126 苦戦! とんでもない展開に……!?
足を広げて踏ん張り、一気に腰を捻り、投擲体勢へ。
「おりゃああああ、レーザービーム!!!」
気合の一声とともに、外野からホームへ向けて全力で送球するイメージで大岩を投擲。
強烈な加速を見せる大岩は、ヘルセンチビートルへ向かう。
が、大岩を察知したヘルセンチビートルは器用に体をくねらせ、直撃を避けた。
大岩はヘルセンチビートルの体を掠めて、行ってしまう。
「くそ……、まさか避けてくるとは」
かなりの速度が出たのに避けられてしまった。
不意打ち狙いで側面や背面から狙えば、結果は違ったかもしれないが、進行方向を変えたかったのでそうもいかなかったのだ。
俺が悔しがっている間にヘルセンチビートルが横をすり抜けて行く。
まずい、追い抜かれてしまった。
『ミミが縛るよ!』
と、両手をかざすのと同時に、地面から大量の木の根が飛び出し、ヘルセンチビートルを絡めとろうとする。
「ミミ、縛れそう?」
『だめ〜……、すごい暴れるから、逃げられる〜』
ミミの言葉通り、ヘルセンチビートルはとても反応速度が早く、木の根の拘束をかわすのだ。
何度か体の一部に根が絡みつくも、掴みどころが悪くてすり抜けられてしまう。
「こうなったら、掴んで力技で止める。

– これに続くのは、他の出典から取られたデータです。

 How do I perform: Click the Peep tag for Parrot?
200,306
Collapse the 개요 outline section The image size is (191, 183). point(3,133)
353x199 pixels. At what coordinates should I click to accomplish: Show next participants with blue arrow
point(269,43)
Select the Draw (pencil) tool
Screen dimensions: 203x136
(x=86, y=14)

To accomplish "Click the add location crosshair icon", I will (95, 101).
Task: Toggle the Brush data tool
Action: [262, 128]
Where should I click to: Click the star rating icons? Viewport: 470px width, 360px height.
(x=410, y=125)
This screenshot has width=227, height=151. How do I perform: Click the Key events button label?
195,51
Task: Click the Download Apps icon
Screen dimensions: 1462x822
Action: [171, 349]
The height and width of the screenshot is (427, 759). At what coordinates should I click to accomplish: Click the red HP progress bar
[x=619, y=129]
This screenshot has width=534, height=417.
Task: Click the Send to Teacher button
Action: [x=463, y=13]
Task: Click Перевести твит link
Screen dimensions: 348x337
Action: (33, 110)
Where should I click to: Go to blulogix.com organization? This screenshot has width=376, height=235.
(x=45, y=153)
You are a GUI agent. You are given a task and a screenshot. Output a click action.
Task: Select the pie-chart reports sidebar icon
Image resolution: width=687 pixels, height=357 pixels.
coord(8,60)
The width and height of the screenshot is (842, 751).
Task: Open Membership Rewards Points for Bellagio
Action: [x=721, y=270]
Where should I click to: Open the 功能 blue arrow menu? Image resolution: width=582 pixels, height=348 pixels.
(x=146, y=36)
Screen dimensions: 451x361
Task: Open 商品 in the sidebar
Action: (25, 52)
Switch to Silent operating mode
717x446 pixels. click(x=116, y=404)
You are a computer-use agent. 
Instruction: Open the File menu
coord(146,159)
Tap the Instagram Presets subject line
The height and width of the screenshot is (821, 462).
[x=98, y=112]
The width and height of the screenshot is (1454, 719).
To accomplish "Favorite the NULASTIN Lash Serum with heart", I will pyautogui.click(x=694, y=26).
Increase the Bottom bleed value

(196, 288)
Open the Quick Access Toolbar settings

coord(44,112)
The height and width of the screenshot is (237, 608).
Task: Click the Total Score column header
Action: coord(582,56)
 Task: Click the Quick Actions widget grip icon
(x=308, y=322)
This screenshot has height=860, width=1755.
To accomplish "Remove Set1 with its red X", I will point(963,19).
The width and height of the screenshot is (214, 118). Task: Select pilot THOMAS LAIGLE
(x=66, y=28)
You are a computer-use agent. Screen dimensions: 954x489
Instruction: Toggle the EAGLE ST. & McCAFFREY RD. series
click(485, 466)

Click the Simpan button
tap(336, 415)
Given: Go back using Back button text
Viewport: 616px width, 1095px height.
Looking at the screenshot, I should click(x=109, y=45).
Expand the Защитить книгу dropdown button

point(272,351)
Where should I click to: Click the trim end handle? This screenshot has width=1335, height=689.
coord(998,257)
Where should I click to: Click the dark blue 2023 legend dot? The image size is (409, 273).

考えるのは動きを止めた後だ!」
俺はミミを拾って駆け出し、ヘルセンチビートルに追いつく。
そして、頭部目がけて飛びかかった。
「おりゃっ!」
掛け声とともにヘルセンチビートルの口から生えたクワガタの角に似たキバを掴み、踏ん張る。
ググッ、と強い抵抗を感じ、地面に足幅の溝を二本作りながら大きく後退。
「ぐおおおおお! 止まれぇえええ!」
足に力を込め、限界まで踏ん張る。
すると、ある瞬間から、押される力がガクンと抜け、完全に停止する。
ヘルセンチビートルを押しとどめることに成功したのだ。
「よし、これで……。うおッ!?」
ホッとしたのも束の間。
ヘルセンチビートルは鎌首をもたげるように上体を持ち上げ、頭部を左右に振って俺を引きはがそうとしてきた。
俺はキバを掴んで必死に堪えるも、手が滑ってあえなく空中へ放り出されてしまう。
空中で行動不能状態に陥った瞬間、ヘルセンチビートルが下体を尻尾のようにしならせ、こちらへぶつけようとしてきた。
「まずい!?」
俺はミミを抱きしめるようにして庇うと、来るであろう攻撃に備え、身を固める。
鞭のようにしならせたヘルセンチビートルの体が直撃すると思われた時、俺とヘルセンチビートルの間に何の前触れもなく巨大な氷の柱が地面から飛び出した。
しかし、俺たちを守るように現れた氷の柱は、しなる下体にあっさりと破壊されてしまう。
が、さらに氷の柱が発生。迫る攻撃を防ごうとするも、また破壊。
氷の柱が三連続で発生した後、巨大な落雷が落ちた。
それを嫌がったヘルセンチビートルは攻撃を止めて停止。
なんとか俺への直撃を防ぐ形となった。
着地して辺りを見回すと、肩で息をするオレリアさんとニコルさんの姿が視界に入った。
「なんとかなったみたいね……」
「でも、限界だよ……。もう魔力がなくて動けない……」
グッタリとする二人。
俺は二人の下へ駆けつけ、状態を確認する。
傷はないが、顔から滝のように汗が流れ、とても辛そうだ。
「二人ともこれを食べて、物陰に隠れてください」
俺は癒やし効果を注いだ月見団子を手渡した。
「さっきはありがとうございました。俺はもう一度、挑戦してきます!」
本当は二人を介抱したかったが、そうも言っていられない。
ヘルセンチビートルは前進を再開し、とっくにこの場から離れてしまっていた。
「……気をつけて。次はフォローできないわ」
「私たちの分もかましてきて!」
「はい!」
俺は二人と短く言葉を交わすと、ミミを頭上に乗せて駆け出した。